I would like to know about upcoming Copenhagen Bioscience Lectures – where can I find information?

You are very welcome to join the ‘Novo Nordisk Foundation Research Centers’ Linkedin group. There you will find information about upcoming lectures, and much more. Also, you may want to sign up for the weekly announcement with events and deadlines, sent out by the group manager.
What are my transport/parking options getting to the event?

We organise transport from and to Panum and DTU building 220. You can read more and register for this in the registration form.

You can park for free in front or at the side of Tuborg Havnevej 19. If that is full, there is 3 hours free parking in the parking to the Waterfront shopping mall at the end of the road.

Public transport by train to Hellerup station, and/or bus (1A, 21, 166), nearest by bus stop is Tuborg Boulevard.


Where can I contact the organizer with any questions?

Contact Sophie Labrosse at sfeb@novo.dk


How do I cancel my participation?

Please help us respecting our speakers, as well keeping track of the numbers and optimize lecture and catering to the audience by cancelling as soon as you know that you exceptionally will not be able to make it.

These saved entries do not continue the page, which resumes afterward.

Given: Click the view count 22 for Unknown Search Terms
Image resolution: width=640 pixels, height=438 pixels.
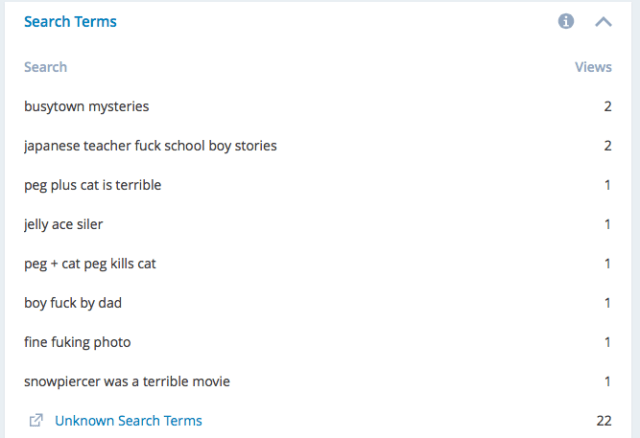Looking at the screenshot, I should [x=603, y=421].
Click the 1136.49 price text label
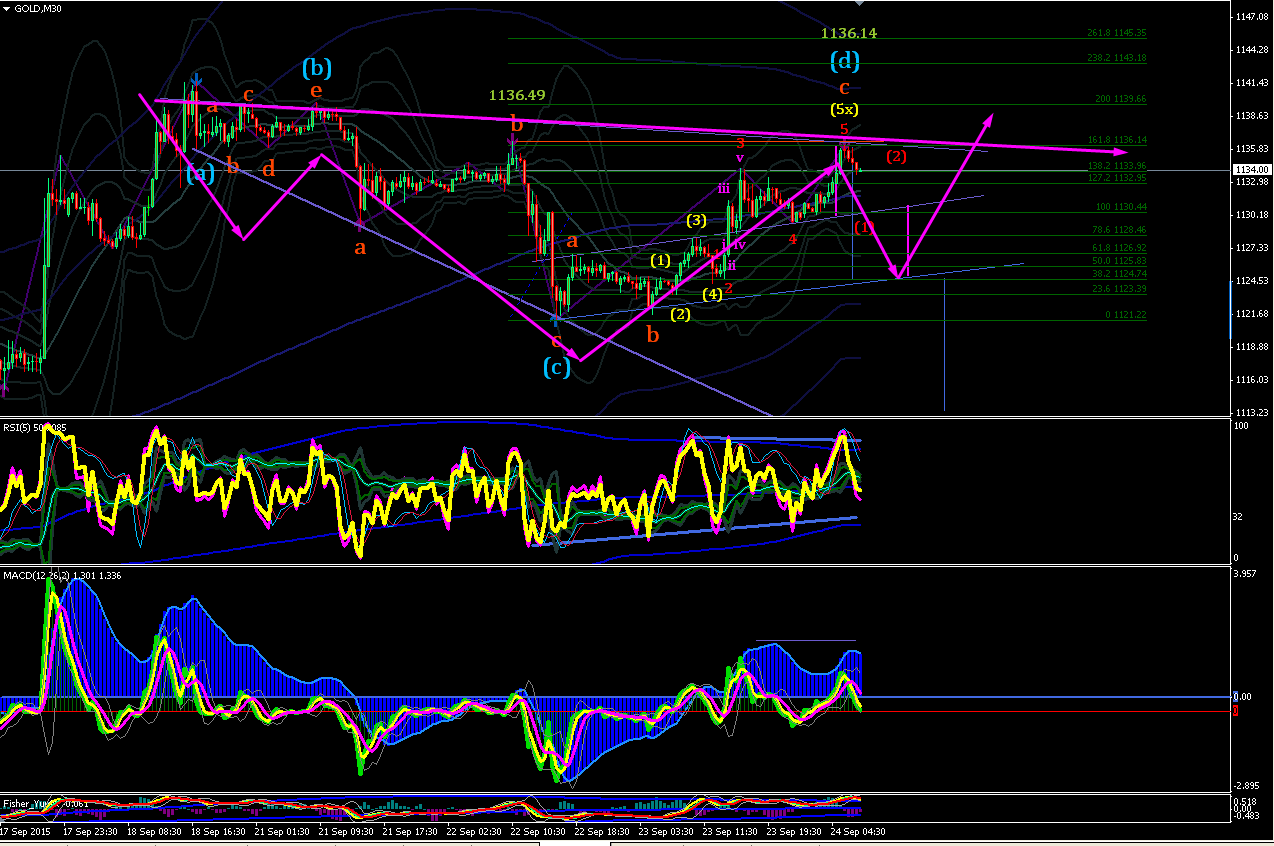The width and height of the screenshot is (1274, 846). [x=517, y=95]
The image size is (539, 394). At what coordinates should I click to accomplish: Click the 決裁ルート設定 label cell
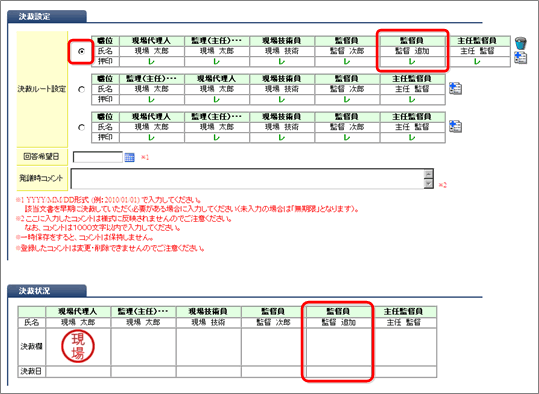click(42, 89)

You can either cancel through Eventbrite or send an email to Sophie Labrosse (sfeb@novo.dk).
Can I update my registration information?

Yes, just log in to Eventbrite. Please use this option also in the unlikely event that you need to cancel your registration.


Do I have to bring my printed ticket to the event?

No, you do not have to bring your ticket, but registration is mandatory for participation.